Reading up on white campion while drinking a mug of tea, I discovered that it is diecious, bearing male and female flowers on separate plants, so I may or may not get seed from my plant in the corner of the back garden.  I also learnt that it is moth pollinated.  Gardening for bees is all the rage nowadays, and people have planted buddleia for the butterflies for a long time, but you don't hear much support for moths.  I suppose they don't do themselves any favours by fluttering around lights at night, and most of them are dingy shades of brown, while clothes moths and wax moths get the moth tribe a bad name (though maybe not, given that our love affair with the butterfly survives the cabbage white).  When I was a child we had a French au pair at one stage, who was afraid of moths, so I became afraid of moths as well.  I have got over that now, but still don't like them as much as I like beetles, or spiders.

Following on from my grumbles about how road verges seem to get mown before the wild flowers can set seed, I got an e-mail update today from the wild plant conservation charity Plantlife, and saw that they are running a campaign to improve the management of road verges.  Apparently there are 238,000 hectares of road verge in Great Britain.  That seems quite a lot to me.  The Essex Wildlife Trust manages reserves totalling around 2,900 hectares, and it is one of the largest of the UK's 47 wildlife trusts (OK, the website doesn't say whether 'largest' is with reference to area under management, or membership).  Managing 238,000 hectares in ways that are helpful for wildlife ought to make a difference in the national scheme of things.

With great self discipline I stuck to my plan of weeding the island bed and mulching it with mushroom compost, as a prelude to planting up the gaps.  It was tempting first thing to wander around pulling out goose grass from the other borders, but I really should finish one project before moving on to the next, or the weeding I did yesterday will only need doing again in another few weeks.  The mushroom compost has got quite wet, sitting in  plastic sacks on the back of the truck through the past couple of months of rain, and smells about as you would expect.

The Rosa glauca that I planted last year has finally started throwing strong new shoots from the base, after sitting there doing nothing, not dying but not growing, ever since it went in.  It used to be known as Rosa rubrifolia, which is worth knowing in case you find it mentioned in an old gardening book, or are shopping for one at a nursery run by somebody resistant to new plant names.  It has greyish-purple leaves ('leaden foliage' is the usual description), small pink flowers and red hips in the autumn, and is a delightful thing, well grown.  It will not tolerate semi-shade and root competition from a large hedge, to judge by my previous failures at growing it.
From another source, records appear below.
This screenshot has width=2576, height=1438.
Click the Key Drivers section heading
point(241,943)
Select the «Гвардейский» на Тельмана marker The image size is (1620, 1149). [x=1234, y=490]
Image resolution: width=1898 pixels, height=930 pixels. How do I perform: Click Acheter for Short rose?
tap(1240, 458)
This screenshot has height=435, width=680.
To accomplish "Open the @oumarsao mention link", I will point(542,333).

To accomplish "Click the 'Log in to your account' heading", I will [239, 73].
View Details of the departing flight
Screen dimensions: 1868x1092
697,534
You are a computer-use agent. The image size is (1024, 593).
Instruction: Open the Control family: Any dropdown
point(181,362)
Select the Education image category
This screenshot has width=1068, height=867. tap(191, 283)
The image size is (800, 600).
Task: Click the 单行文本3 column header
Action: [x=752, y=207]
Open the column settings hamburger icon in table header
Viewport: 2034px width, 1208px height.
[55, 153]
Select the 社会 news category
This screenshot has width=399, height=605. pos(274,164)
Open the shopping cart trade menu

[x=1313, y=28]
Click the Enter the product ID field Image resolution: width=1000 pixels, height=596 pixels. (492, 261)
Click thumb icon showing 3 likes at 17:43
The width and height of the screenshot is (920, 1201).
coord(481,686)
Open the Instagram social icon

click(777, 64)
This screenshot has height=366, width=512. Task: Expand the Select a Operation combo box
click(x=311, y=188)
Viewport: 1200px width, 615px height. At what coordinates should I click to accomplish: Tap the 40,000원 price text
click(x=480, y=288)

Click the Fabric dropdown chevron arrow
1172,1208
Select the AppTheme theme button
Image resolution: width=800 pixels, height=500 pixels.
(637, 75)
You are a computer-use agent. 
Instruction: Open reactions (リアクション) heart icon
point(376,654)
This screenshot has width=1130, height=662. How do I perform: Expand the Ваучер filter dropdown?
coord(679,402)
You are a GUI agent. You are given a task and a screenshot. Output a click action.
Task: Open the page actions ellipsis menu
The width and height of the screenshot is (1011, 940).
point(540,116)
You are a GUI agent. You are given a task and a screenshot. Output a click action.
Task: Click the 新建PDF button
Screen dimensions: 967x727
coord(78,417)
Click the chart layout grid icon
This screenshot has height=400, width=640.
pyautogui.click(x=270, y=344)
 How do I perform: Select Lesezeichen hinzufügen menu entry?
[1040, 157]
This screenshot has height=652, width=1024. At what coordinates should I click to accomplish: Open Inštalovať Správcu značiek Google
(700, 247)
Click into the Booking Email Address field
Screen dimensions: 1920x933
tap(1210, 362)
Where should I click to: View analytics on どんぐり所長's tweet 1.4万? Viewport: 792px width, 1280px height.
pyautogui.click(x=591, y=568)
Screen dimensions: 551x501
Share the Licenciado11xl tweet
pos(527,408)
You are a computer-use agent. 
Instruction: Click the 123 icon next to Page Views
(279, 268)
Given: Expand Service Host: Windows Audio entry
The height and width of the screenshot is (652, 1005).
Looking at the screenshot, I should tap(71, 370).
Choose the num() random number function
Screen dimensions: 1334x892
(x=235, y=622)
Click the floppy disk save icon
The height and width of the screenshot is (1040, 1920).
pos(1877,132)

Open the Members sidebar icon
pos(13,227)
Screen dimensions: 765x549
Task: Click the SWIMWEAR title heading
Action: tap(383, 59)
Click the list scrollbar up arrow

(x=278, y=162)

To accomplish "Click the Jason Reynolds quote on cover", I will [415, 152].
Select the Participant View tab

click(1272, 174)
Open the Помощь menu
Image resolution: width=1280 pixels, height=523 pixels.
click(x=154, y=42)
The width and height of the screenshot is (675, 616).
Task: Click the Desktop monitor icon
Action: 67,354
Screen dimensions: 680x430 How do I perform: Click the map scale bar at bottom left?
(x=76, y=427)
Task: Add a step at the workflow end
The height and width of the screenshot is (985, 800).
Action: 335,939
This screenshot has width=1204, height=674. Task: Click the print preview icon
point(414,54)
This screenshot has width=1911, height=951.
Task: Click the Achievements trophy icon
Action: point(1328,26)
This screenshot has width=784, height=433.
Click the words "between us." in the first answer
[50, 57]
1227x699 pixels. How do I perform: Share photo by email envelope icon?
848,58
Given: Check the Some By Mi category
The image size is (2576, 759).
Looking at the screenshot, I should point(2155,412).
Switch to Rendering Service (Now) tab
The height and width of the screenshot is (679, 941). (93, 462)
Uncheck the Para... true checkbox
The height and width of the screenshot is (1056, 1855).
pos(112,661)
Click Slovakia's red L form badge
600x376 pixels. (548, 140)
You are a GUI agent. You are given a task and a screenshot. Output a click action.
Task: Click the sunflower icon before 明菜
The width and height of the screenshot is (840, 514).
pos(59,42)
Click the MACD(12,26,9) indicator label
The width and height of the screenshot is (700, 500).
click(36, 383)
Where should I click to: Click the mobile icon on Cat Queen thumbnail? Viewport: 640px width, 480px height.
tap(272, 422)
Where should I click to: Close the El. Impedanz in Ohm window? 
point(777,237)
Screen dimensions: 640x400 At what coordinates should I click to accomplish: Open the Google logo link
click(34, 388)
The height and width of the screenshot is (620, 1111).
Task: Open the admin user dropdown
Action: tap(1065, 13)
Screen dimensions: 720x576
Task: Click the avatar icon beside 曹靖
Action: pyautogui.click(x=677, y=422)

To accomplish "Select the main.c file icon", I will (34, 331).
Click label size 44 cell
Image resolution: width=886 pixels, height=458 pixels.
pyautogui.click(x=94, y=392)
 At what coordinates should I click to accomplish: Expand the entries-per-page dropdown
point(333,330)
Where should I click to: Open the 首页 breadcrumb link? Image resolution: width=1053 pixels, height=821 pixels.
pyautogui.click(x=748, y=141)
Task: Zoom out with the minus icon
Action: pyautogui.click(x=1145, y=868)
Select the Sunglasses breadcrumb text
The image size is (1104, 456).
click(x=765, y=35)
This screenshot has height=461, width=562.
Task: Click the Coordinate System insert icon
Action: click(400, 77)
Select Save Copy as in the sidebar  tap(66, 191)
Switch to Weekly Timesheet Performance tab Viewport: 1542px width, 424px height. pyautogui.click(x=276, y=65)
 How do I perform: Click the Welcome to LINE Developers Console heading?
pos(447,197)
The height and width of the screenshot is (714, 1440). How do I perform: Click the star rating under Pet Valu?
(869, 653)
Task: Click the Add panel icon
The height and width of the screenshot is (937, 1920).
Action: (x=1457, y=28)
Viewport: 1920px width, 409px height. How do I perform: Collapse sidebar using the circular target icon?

Meanwhile, I gathered that The Archers is to have more dramatic and darker plot lines.  I am still not listening since the BBC threw Nigel Pargetter off the roof, and even the Systems Administrator, who was brought up on The Archers, has given up, saying that the whole thing has just got too silly and miserable.  Although I don't listen I have gathered the gist of what's going on, and I'd have thought that clocking up a fatal freak accident, an attack that left somebody in a coma, a (not fatal) heart attack, and an outbreak of farm-bourne food poisoning that left a child seriously ill in hospital was quite enough drama and darkness to be going on with in fifteen months.  Life doesn't go on at that pace in North Essex.  Apparently the characters need dramatic arcs, and to be in jeopardy so that we sympathise with them.  Perhaps that is what Cardunculus needs in order to go viral.  Instead of pootling on about wild flowers, and manure, and roses, and toads, and mouldy cheese, and cats, and the hard seats and eccentric sense of timing at the Colchester folk club, and chickens, and the pointlessness of Damien Hirst in the mind of anyone sentient, I need to end each post with a cliff-hanger.  The lawn tractor did refuse to start this afternoon, and the SA feared that there might be a problem with the electrics as well as the fuel system, and I thought that might do.  Will the SA be able to mend the electrics?  Or be electrocuted trying?  Will this downshifted nouveau pauvre couple be able to afford a new lawn tractor?  Dum de dum de dum de dum.  But then the SA said that the electrics were fine, it was just that the engine won't start unless the parking brake is on, and it wasn't.  Can the SA fix the obstruction in the fuel system?  Er, yes, probably.